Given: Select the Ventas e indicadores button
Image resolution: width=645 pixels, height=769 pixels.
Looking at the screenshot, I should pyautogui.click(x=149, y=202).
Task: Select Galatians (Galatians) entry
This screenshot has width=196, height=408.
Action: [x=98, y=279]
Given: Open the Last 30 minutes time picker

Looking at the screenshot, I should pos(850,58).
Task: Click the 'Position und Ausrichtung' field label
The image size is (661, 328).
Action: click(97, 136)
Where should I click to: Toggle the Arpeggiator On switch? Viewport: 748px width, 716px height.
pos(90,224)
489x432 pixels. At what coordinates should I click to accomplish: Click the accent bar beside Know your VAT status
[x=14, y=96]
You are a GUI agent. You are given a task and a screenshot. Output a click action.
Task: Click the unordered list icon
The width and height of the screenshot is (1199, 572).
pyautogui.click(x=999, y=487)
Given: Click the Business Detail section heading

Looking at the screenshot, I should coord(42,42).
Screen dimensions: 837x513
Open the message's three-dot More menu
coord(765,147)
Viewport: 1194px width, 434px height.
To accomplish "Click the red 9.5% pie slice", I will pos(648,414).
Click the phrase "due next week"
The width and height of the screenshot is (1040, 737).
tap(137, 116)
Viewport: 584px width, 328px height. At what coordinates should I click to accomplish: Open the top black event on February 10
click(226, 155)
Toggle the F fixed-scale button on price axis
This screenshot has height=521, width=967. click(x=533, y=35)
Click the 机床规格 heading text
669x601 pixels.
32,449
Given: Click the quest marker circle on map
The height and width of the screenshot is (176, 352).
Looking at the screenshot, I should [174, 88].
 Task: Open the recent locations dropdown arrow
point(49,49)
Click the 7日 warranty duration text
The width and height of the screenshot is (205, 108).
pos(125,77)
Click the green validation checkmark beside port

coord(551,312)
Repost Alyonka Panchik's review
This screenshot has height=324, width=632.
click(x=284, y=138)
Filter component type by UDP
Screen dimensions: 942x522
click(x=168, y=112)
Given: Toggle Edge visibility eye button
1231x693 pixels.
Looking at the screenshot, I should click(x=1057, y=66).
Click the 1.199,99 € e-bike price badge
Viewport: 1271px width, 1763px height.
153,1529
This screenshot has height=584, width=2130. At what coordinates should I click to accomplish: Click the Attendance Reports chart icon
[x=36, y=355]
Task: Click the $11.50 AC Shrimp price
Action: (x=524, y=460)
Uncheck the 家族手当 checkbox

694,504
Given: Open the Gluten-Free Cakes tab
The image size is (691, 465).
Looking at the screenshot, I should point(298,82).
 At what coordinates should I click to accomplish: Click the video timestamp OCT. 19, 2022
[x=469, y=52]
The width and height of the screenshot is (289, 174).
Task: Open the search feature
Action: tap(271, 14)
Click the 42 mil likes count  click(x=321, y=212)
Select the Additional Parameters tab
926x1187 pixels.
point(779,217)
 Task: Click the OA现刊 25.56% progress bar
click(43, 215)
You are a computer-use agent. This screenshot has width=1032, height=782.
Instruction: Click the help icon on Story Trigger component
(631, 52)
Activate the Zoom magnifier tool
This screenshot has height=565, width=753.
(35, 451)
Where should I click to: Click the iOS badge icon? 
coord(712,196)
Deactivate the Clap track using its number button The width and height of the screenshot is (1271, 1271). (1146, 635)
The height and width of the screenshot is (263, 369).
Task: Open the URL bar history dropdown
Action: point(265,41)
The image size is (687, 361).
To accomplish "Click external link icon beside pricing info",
────────────────────────────────────────
Give only the number of lines in the records that contain the string "Select".

3